Try it | What are the lines of the listing below, word for word, from the first down to the one that contains "Expand the Group"?

Extracted entries |

==================================================

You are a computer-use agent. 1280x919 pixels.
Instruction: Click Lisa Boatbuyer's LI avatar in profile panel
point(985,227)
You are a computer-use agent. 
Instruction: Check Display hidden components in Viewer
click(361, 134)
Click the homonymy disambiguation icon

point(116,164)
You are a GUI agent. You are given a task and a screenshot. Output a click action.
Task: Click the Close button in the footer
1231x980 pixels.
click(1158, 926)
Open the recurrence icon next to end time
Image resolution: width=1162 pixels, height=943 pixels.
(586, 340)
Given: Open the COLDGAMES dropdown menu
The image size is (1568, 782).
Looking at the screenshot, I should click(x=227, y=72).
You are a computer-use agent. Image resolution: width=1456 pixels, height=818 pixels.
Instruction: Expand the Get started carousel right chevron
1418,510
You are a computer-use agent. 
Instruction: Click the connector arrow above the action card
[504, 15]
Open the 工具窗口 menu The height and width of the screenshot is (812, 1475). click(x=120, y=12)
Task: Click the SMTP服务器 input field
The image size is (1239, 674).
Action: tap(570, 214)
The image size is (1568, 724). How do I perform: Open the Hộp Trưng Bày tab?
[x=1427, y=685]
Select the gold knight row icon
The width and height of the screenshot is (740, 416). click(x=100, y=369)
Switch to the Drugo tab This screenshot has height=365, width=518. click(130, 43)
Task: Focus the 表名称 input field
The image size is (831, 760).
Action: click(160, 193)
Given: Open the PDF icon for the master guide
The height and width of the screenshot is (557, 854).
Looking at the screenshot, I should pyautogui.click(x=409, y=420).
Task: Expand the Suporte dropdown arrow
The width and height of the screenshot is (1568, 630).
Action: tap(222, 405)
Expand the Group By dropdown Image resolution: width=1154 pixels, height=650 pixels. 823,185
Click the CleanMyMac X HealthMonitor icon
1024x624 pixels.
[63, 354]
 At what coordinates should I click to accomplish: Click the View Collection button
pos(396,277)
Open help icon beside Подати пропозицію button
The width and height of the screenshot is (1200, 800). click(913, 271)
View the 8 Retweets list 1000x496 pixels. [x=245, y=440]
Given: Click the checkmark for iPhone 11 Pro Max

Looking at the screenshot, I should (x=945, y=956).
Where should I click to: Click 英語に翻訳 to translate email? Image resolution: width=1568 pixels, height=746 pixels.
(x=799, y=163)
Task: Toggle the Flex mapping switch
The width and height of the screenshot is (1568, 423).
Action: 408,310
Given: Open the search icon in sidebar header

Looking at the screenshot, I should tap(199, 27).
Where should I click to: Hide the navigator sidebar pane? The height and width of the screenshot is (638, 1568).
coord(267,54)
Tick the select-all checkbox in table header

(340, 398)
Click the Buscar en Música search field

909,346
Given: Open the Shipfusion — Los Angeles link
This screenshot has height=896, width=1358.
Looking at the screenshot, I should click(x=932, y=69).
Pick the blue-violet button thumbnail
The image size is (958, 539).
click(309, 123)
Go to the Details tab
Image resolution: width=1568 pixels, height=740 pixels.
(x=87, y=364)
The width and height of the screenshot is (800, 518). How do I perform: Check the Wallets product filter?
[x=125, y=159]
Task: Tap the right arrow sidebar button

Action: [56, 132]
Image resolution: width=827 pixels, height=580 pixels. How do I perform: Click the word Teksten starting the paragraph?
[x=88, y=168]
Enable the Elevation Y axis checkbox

==================================================

Exercise output |
You are a computer-use agent. 1280x919 pixels.
Instruction: Click Lisa Boatbuyer's LI avatar in profile panel
point(985,227)
You are a computer-use agent. 
Instruction: Check Display hidden components in Viewer
click(361, 134)
Click the homonymy disambiguation icon

point(116,164)
You are a GUI agent. You are given a task and a screenshot. Output a click action.
Task: Click the Close button in the footer
1231x980 pixels.
click(1158, 926)
Open the recurrence icon next to end time
Image resolution: width=1162 pixels, height=943 pixels.
(586, 340)
Given: Open the COLDGAMES dropdown menu
The image size is (1568, 782).
Looking at the screenshot, I should click(x=227, y=72).
You are a computer-use agent. Image resolution: width=1456 pixels, height=818 pixels.
Instruction: Expand the Get started carousel right chevron
1418,510
You are a computer-use agent. 
Instruction: Click the connector arrow above the action card
[504, 15]
Open the 工具窗口 menu The height and width of the screenshot is (812, 1475). click(x=120, y=12)
Task: Click the SMTP服务器 input field
The image size is (1239, 674).
Action: tap(570, 214)
The image size is (1568, 724). How do I perform: Open the Hộp Trưng Bày tab?
[x=1427, y=685]
Select the gold knight row icon
The width and height of the screenshot is (740, 416). click(x=100, y=369)
Switch to the Drugo tab This screenshot has height=365, width=518. click(130, 43)
Task: Focus the 表名称 input field
The image size is (831, 760).
Action: click(160, 193)
Given: Open the PDF icon for the master guide
The height and width of the screenshot is (557, 854).
Looking at the screenshot, I should pyautogui.click(x=409, y=420).
Task: Expand the Suporte dropdown arrow
The width and height of the screenshot is (1568, 630).
Action: tap(222, 405)
Expand the Group By dropdown Image resolution: width=1154 pixels, height=650 pixels. 823,185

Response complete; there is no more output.